[[ RECORDS SHOWN, beginning ]]

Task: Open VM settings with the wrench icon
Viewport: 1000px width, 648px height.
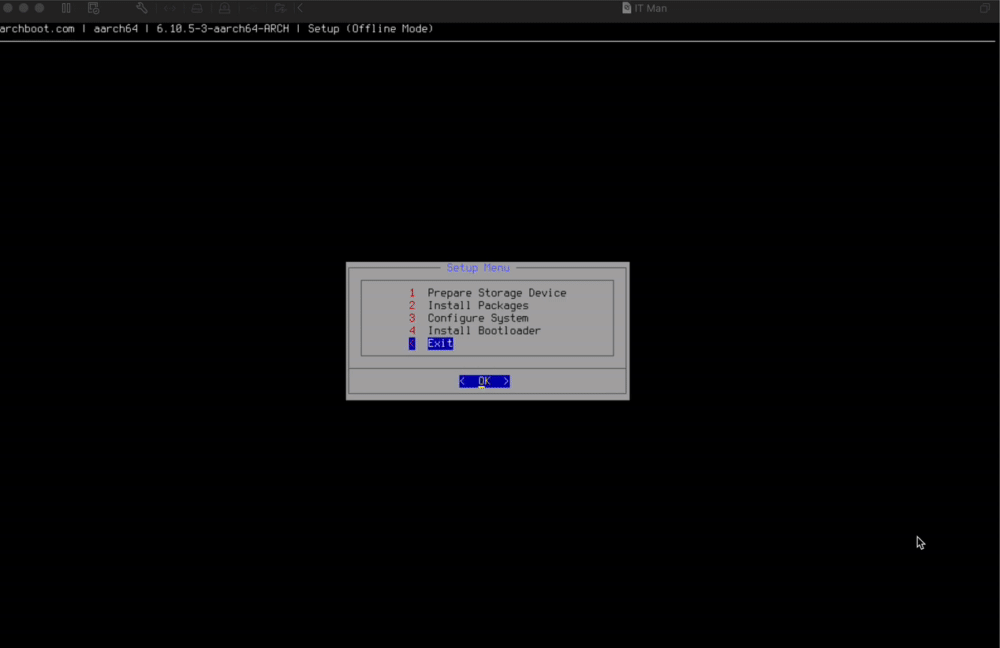Action: click(x=142, y=8)
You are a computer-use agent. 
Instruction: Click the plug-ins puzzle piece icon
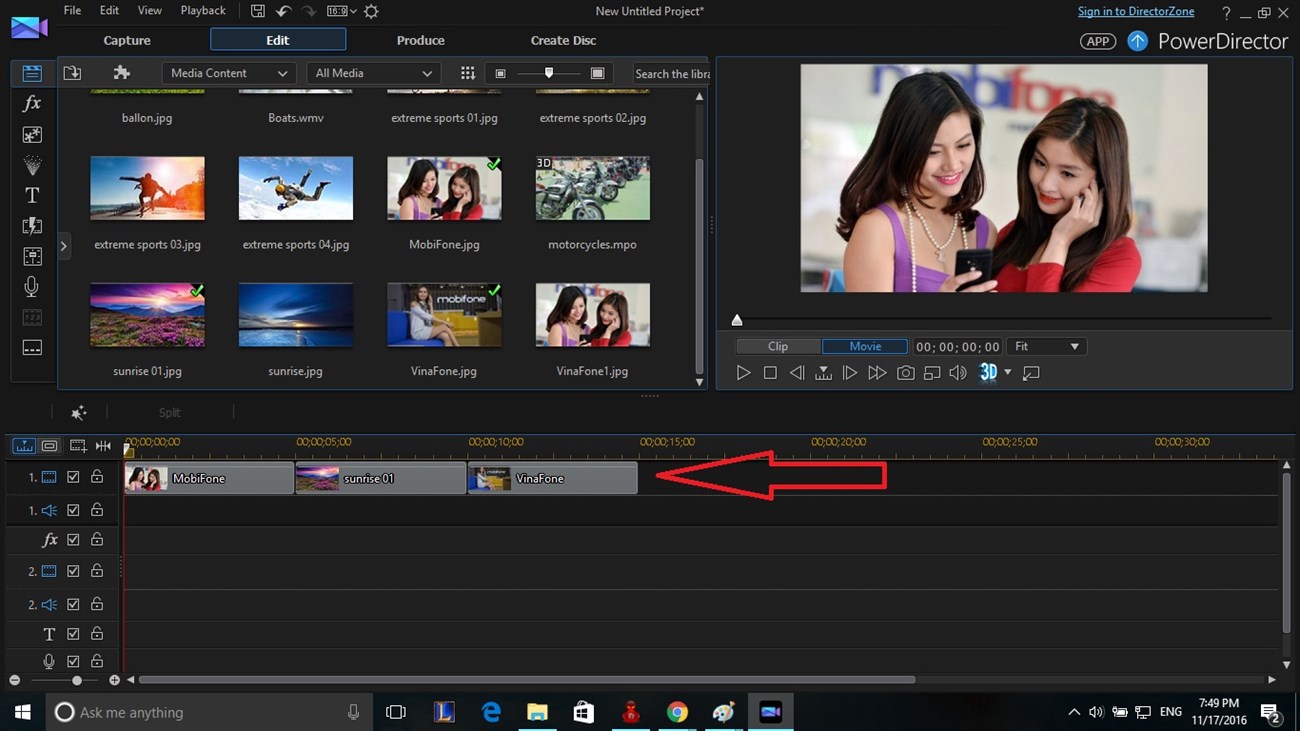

[[ RECORDS SHOWN, end ]]

_WHAT IS BEING ASKED_
Check each line above for the word "icon" and copy every line that has it.

_SOLUTION TO THIS PROBLEM_
Task: Open VM settings with the wrench icon
Instruction: Click the plug-ins puzzle piece icon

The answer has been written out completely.